[Stored data]
***
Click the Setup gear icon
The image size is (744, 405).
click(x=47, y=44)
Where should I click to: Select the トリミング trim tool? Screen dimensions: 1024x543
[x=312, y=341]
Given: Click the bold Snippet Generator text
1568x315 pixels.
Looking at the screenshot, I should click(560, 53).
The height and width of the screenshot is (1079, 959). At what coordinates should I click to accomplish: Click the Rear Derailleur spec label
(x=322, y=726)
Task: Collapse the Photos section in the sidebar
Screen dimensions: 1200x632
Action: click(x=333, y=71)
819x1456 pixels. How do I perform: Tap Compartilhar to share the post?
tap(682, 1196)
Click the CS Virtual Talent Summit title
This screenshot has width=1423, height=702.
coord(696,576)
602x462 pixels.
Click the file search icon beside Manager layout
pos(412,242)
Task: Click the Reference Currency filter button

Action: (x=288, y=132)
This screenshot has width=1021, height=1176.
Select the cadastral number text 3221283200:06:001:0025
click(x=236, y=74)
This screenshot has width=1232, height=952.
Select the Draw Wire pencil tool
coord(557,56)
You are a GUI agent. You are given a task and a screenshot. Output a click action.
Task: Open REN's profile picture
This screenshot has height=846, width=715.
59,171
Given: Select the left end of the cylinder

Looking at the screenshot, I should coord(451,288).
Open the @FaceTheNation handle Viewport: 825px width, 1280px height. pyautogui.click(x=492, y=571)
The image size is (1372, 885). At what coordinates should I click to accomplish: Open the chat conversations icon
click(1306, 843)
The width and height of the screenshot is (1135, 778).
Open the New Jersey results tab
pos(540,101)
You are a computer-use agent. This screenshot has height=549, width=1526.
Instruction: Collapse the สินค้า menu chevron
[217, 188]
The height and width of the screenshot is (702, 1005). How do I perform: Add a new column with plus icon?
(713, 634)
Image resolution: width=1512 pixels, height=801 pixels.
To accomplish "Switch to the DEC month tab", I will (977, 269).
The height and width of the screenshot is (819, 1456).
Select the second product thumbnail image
***
Task directions:
Whenever a line of the entries contains the string "agent", copy that line.

Answer to this problem:
You are a GUI agent. You are given a task and a screenshot. Output a click action.
You are a computer-use agent. This screenshot has height=549, width=1526.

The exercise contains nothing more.